**Stated goal**: Count the lines in the data below that contain the string "beside", matching case exactly. Reply with the number alone.

##### Records for this task

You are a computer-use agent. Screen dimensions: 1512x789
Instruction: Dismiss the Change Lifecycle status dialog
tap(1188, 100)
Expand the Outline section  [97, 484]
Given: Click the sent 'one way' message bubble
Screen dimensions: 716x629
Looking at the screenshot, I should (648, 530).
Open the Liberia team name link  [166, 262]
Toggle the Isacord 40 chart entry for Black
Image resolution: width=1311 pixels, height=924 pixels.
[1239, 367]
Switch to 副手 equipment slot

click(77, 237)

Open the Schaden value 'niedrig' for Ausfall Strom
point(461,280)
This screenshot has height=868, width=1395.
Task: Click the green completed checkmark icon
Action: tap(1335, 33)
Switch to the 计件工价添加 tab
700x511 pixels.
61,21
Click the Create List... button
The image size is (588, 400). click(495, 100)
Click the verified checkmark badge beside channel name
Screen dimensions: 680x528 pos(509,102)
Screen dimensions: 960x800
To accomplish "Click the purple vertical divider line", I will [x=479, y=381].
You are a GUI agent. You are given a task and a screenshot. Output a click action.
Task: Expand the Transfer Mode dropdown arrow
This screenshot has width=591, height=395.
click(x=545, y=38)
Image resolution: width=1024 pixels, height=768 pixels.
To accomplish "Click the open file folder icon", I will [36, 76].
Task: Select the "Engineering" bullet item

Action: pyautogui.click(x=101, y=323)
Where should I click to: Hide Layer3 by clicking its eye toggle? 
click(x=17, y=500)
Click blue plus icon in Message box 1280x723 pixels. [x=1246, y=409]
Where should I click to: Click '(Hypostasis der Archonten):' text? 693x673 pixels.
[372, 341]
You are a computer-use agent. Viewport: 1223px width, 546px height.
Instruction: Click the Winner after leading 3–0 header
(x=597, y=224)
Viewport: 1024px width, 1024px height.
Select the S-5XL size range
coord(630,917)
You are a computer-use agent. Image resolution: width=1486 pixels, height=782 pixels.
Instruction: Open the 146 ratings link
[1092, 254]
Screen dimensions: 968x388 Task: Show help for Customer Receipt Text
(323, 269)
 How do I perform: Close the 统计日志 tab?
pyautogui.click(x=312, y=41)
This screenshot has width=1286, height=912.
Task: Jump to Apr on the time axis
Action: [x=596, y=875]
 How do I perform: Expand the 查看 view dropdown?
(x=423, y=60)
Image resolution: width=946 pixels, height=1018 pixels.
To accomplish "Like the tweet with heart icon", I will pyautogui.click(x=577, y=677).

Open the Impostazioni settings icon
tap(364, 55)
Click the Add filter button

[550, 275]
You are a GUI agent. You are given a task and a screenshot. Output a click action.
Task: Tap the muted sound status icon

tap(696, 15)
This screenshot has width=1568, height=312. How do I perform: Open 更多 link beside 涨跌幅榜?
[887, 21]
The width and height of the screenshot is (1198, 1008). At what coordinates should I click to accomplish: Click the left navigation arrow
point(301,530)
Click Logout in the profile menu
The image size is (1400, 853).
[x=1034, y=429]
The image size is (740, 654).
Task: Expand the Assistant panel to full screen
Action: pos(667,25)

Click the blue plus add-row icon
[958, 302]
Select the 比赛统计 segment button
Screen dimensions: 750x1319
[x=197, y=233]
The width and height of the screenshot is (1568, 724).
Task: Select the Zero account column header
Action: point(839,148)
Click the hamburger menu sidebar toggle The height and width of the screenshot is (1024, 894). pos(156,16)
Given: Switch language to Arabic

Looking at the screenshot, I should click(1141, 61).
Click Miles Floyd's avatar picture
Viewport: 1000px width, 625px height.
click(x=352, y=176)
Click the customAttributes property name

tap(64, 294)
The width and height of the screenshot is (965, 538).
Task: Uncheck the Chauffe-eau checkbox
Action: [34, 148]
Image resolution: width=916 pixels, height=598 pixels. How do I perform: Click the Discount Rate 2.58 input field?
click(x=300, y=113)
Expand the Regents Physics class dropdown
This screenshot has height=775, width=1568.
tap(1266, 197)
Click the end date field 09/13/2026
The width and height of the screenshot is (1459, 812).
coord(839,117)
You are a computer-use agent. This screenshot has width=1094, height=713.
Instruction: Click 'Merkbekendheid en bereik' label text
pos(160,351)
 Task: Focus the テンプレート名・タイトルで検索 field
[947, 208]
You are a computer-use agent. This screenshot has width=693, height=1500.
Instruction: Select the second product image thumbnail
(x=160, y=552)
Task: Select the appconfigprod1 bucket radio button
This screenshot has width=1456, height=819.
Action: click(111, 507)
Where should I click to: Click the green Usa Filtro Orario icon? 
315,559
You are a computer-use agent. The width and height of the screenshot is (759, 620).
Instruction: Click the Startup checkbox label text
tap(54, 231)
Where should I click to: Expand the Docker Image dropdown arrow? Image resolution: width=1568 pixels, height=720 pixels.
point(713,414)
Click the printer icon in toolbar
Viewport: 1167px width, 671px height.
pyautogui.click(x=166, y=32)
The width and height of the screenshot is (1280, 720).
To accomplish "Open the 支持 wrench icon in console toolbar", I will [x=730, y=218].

##########

**Problem solution**: 2